## [Texto de leitura]
Jacilene Braz Mota, Íris Rocha, Marileide de Jesus da Silva e Joilza Santos da Silva são algumas das mulheres vitimadas fatalmente no ano de 2024 no Estado. Seus nomes constam no manifesto do 8 de Março, divulgado nessa quarta-feira (6) pelo Fórum de Mulheres do Espírito Santo (Fomes), no qual reivindica-se investimentos em políticas públicas, cumprimento das legislações, e acolhimento e atendimento de qualidade para todas as mulheres. O texto é assinado por 79 organizações, como sindicatos, coletivos, centrais sindicais, movimentos sociais e associações.
Jacilene foi morta a facadas pelo marido em Guarapari. Morta a tiros na cidade de Alfredo Chaves, Íris estava grávida de oito meses. Marileide foi encontrada morta estrangulada em sua casa, no município de Cariacica. A facadas, Joilza foi assassinada pelo marido em Serra Sede.
O manifesto traz dados do Observatório de Segurança Pública e da Secretaria Estadual de Segurança Pública (Sesp), que apontam que, em 2023, ocorreram no Estado 84 homicídios de mulheres, sendo 34 classificados como feminicídios. Muito provavelmente os altos índices permanecerão em 2024, vide a quantidade de mulheres já assassinadas. Diante disso, o Fórum traz como uma de suas reivindicações o cumprimento da Lei 14.541/2023, que prevê o funcionamento 24 horas por dia, incluindo domingos e feriados, das Delegacias Especializadas de Atendimento à Mulher (Deams).
“Queremos a efetivação dos mecanismos previstos e construídos na Lei Maria da Penha para cessar as diversas violências contra as mulheres, não queremos substituição das DEAMs por salas rosas/Maria da Penha, mecanismos ineficientes de proteção à mulher”, critica o manifesto. O documento também defende que as equipes sejam fixas na Delegacia, de maioria feminina, e que passe por treinamentos constantes sobre a Lei Maria da Penha, “para assegurar atendimentos sólidos às mulheres em situação de violência”.

## [Enunciado da tarefa 1]
Transcreva o trecho do texto sobre o manifesto do 8 de Março, começando em "Jacilene Braz Mota, Íris" e indo até "em Serra Sede.".
## [Enunciado da tarefa 2]
Liste os nomes completos das mulheres assassinadas que o texto sobre o manifesto do 8 de Março menciona.

## [Dados]
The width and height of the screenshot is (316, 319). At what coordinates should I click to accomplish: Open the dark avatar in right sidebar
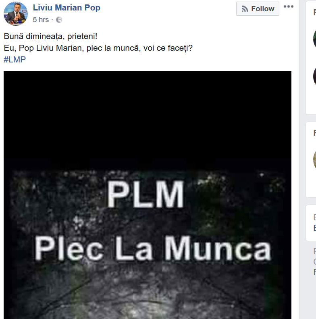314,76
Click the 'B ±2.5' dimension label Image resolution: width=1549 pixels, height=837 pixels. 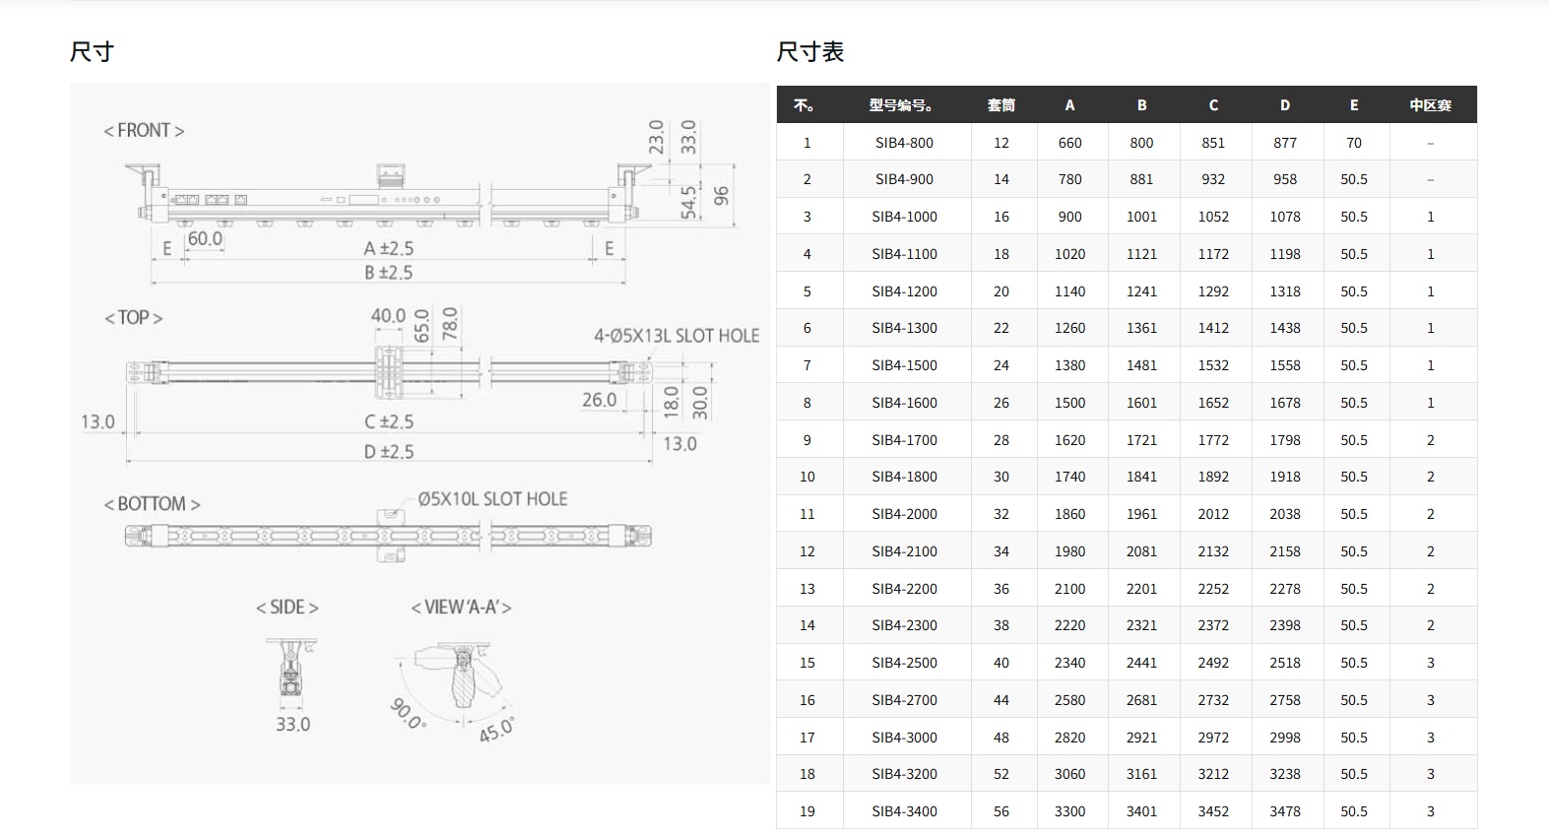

## [Solução 1]
Jacilene Braz Mota, Íris Rocha, Marileide de Jesus da Silva e Joilza Santos da Silva são algumas das mulheres vitimadas fatalmente no ano de 2024 no Estado. Seus nomes constam no manifesto do 8 de Março, divulgado nessa quarta-feira (6) pelo Fórum de Mulheres do Espírito Santo (Fomes), no qual reivindica-se investimentos em políticas públicas, cumprimento das legislações, e acolhimento e atendimento de qualidade para todas as mulheres. O texto é assinado por 79 organizações, como sindicatos, coletivos, centrais sindicais, movimentos sociais e associações.
Jacilene foi morta a facadas pelo marido em Guarapari. Morta a tiros na cidade de Alfredo Chaves, Íris estava grávida de oito meses. Marileide foi encontrada morta estrangulada em sua casa, no município de Cariacica. A facadas, Joilza foi assassinada pelo marido em Serra Sede.

## [Solução 2]
Jacilene Braz Mota
Íris Rocha
Marileide de Jesus da Silva
Joilza Santos da Silva